Bu konuda cahiliye toplumlarında savaş olabilir. Çünkü bu toplumlarda yasal düzenlemeler ya görünür kısa vadeli yararlar uyarınca veya egemen sınıfların, oligarşik ailelerin ve imtiyazlı fertlerin menfaatleri gözetilerek kendi keyiflerinin ürünü olarak ortaya çıkar. Böyle olunca da ya insan bir bütün olarak algılanmadığı, ya da kadın ve erkeğin hayattaki görevleri doğru olarak belirlenemediği yahut erkek ile aynı işte çalışan kadınlara düşük ücret vererek ekonomik sömürü çarkını döndürmek için veyahut miras bölüşümüze ve malî tasarrufa ilişkin ekonomik çıkarların olumsuz baskısı yüzünden, ya da bu tür bir başka gerekçe ile kadın hakları çiğnenebilir. Nitekim günümüzün cahiliye toplumlarında yapılan budur.

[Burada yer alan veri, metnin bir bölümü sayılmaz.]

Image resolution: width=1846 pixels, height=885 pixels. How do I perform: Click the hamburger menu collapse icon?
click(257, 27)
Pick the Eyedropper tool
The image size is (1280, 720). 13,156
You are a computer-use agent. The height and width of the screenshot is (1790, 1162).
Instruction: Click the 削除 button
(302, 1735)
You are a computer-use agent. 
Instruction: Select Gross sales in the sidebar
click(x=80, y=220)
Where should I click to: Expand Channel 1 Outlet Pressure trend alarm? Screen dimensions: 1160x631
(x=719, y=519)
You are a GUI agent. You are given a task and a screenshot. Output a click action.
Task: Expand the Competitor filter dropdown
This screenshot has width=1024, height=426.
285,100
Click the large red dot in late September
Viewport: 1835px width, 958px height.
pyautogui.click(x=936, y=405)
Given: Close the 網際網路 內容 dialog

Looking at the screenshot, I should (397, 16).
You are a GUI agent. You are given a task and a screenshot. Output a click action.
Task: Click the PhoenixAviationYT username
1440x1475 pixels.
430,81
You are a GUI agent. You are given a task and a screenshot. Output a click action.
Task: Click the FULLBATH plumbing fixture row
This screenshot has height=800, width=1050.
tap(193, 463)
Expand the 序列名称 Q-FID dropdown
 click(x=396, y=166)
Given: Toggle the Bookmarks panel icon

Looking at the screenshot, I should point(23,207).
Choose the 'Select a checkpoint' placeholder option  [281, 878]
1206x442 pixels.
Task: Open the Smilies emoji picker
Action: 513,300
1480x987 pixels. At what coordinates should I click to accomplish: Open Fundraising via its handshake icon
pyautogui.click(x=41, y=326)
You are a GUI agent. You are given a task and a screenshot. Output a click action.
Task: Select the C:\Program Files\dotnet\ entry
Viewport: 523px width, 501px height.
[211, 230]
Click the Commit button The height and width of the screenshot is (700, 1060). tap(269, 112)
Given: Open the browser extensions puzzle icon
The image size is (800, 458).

Fakat İslâm sisteminde bunların hiçbirinin yeri yoktur. Orada savaş diye bir şey bulunmaz. Bu sistemde dünyalık çıkarlar üzerinde yarışa girişmek anlamsızdır. Erkeğin kadına yüklenmesi ya da kadının erkeğe saldırması ve bu iki cinsden birinin diğerini alt etmesi ile onun kişiliğini hırpalaması ya da kusurlarını araması bu sistemin özüne aykırıdır. Bunun yanısıra kadın-erkek arasındaki yapı ve yetenek farklılığının yükümlülük ve görev farklılığına yol açmayacağını, bu ayrılığın beraberinde uzmanlık alanlarındaki ve sosyal konumlardaki ayrılığı da beraberinde getirmeyeceğini ileri sürmenin de bu sistemde yeri yoktur. Bütün bunlar bir yandan saçmalık ve öbür yandan da İslâm sistemini yanlış anlamaktır.
Şimdi de cihad ve şehidlik konusu ile kadının bu konudaki rolüne ve sevabına gelelim. Bu konu dünyaya ilişkin görevlerini eksiksiz yerine getirmekle birlikte tüm varlıkları ile ahirete yönelen bazı saadet devri kadınlarının kafalarını kurcalamıştı. Bunun yanısıra miras meselesi ile erkek ve kadının miras payları konusu üzerinde de durmalıyız. Çünkü bu konu hem eski dönemlerde ve hem de günümüzde çok sayıda erkeğin ve kadının aklına takıla gelmiştir.
Yüce Allah, kadına cihad etmeyi, savaşa katılmayı farz kılmadı. Fakat eğer bu konuda kadına ihtiyaç olur da bu ihtiyacı erkekler karşılayamazsa onun savaşa katılmasını yasaklamış ve haram saymış da değildir. Nitekim tek-tük de olsa İslâm tarihi boyunca savaşlara katılan, hem de hemşire ve cephane taşıyıcısı olarak değil, doğrudan doğruya savaşçı olarak cephede yer alan bazı kadınlar görülmüştür. Yalnız bu katılım ihtiyaçlarla ve zorunluluklar ile kayıtlanarak sınırlanmıştır. Normal işleyen bir genel kural değildir. Kısacası yüce Allah cihad etmeyi, yani savaşmayı erkekler gibi kadınlara farz kılmış değildir.